Risk-based approaches are now embedded in many clinical trial protocol processes, yet it is still common for many sponsors and CROs to run trials without identifying critical risks and quality tolerance limits, while also continuing to perform 100% source data verification. Additionally, with all of the processes to be completed within a clinical trial, it is easy for researchers to put off incorporating a risk-based approach because of the thought, "if it’s not broken, don’t fix it." That thought process creates a significant problem however, and continuing to run protocols the way they were developed even 15 years ago is a broken process, especially when considering time, cost, and quality implications.

Implementing a risk-based approach can be intimidating. There is a general belief that it is extremely time consuming to set-up and that it requires an engineering degree to sort and analyze the data.

No risk-based engineering degree? Here’s guidance on where to begin.

Industry regulations advise that all risks need to be in one risk plan. Therefore, it's a matter of determining what risk processes are already part of your standard operating procedures and documenting those cohesively. Typically, sponsors and CROs have a go-to list of risks for specific phases of clinical trials. If you already have these risks set-up, that is a great place to start.

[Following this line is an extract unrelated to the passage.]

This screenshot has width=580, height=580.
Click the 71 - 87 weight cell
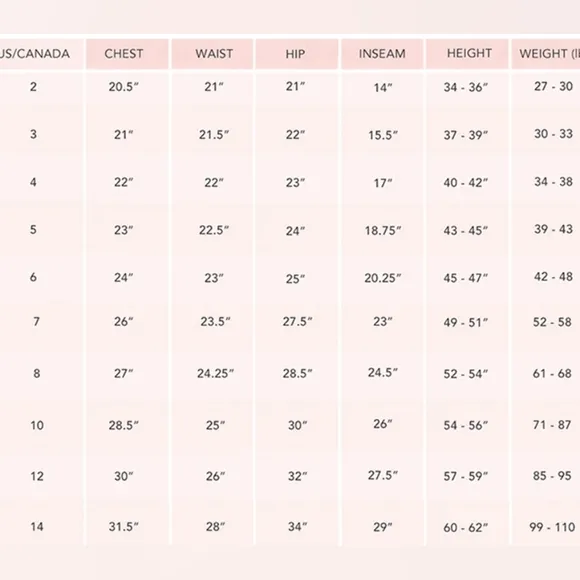(552, 425)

Regulators also advise identifying risks from different perspectives. All levels of risk – site, subject and trial risks – are important to consider as you build your risk plan.

SITE RISKS

Site risks are generally the easiest to understand the need to implement because, historically, we are already performing these reviews. Site risks we’ve been tracking that may be familiar to most project teams are:

• Aging queries
• Protocol deviations
• Adverse events
• Serious adverse events

Data normalization is key to be able to compare sites equivocally. Prior to risk-based approaches, we only calculated the numbers of Queries, PDs, AEs, and SAEs. Now, with a risk-based approach in mind and an eye towards criticality, we look to see how long the site has been open and how long the subjects have been active in the trial to make those calculations. This allows for us to see which sites are truly at risk on a continual basis.

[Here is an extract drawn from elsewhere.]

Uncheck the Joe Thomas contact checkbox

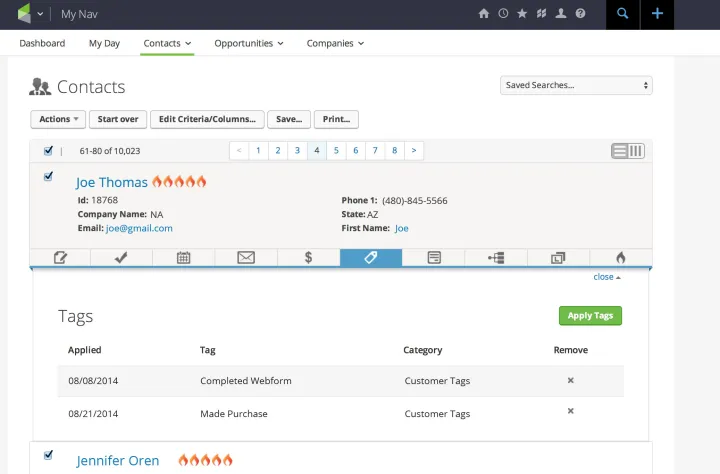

After implementing the standard risks and the site risks, logically, we want to know the subject risks related to the protocol. These are the critical data/processes or CDPs that are fundamental to a risk-based approach. How are they identified? How are they tracked? These risks specifically can seem like an enormous task to both identify and track – and it can be, unless you have the right system in place that does the bulk of the work for you. The right system should be based on decades of historical data and experience brought together into libraries of risks at the indication level for the project team to select from, making the process quick and decisive, even for risk-based naïve teams. If you don't have such an intuitive system in place, the protocol derisking task can indeed be cumbersome and time-consuming.

Regulations advise the identification and review of subject levels risks should be completed from a cross functional review, involving operational leads from several project team roles to:

• Converge and agree on what data is critical
• Provide the traceability for the data selected as critical
• Determine what data can be reviewed by what project team members – alone or in conjunction with each other – and then what part of the data each role will review

If the system can perform the bulk of the identification for the project team, only minor time and tweaks are needed to make the data specific to the protocol.

TRIAL RISKS: QUALITY TOLERANCE LIMITS (QTLS)

The most recent risks to be designated as part of the risk-based approach are the trial level risks – Quality Tolerance Limits or QTLs. This is the “data that matters” to the endpoint analysis. Recent regulatory updates don’t specifically call out the requirement to identify QTLs for all clinical trials, however, they remain important to identify. Without QTL data, the trial likely won’t have a proper endpoint analysis, potentially resulting in a terminated trial or limited submissions to regulatory authorities.

Circling back to having the right system that enables libraries of historical data to be considered, such a system is perfect for identification of QTLs at the indication level. The requisite historical data reviews applied into the indication level of data can provide guidance into which QTLs are advised for different therapeutic indications.

Examples of QTLs are provided by TransCelerate (a risk-based consortium who originated the proof that risk-based approaches work), however, tried and true experience (libraries of QTLs built-in to a system) provide an even smoother and smarter experience when you apply the QTLs that typically are associated with specific therapeutic areas and/or indications.

SUMMARY

In summary, risks need to be identified so they can be acted upon, if and when data may be breached. The risk-based system that is used can make or break the risk-based experience. A great system can integrate data across a risk plan and into monitoring plans to support dynamic monitoring and data analysis. If using a limiting system, the process likely requires an exponential amount of manual work, increase trial costs, and only provide pieces of the data while lacking quality tracking verses a comprehensive view of the risks. Identifying system capabilities before investing will help you to make the best decision and likely save future time and costs to critical to quality data.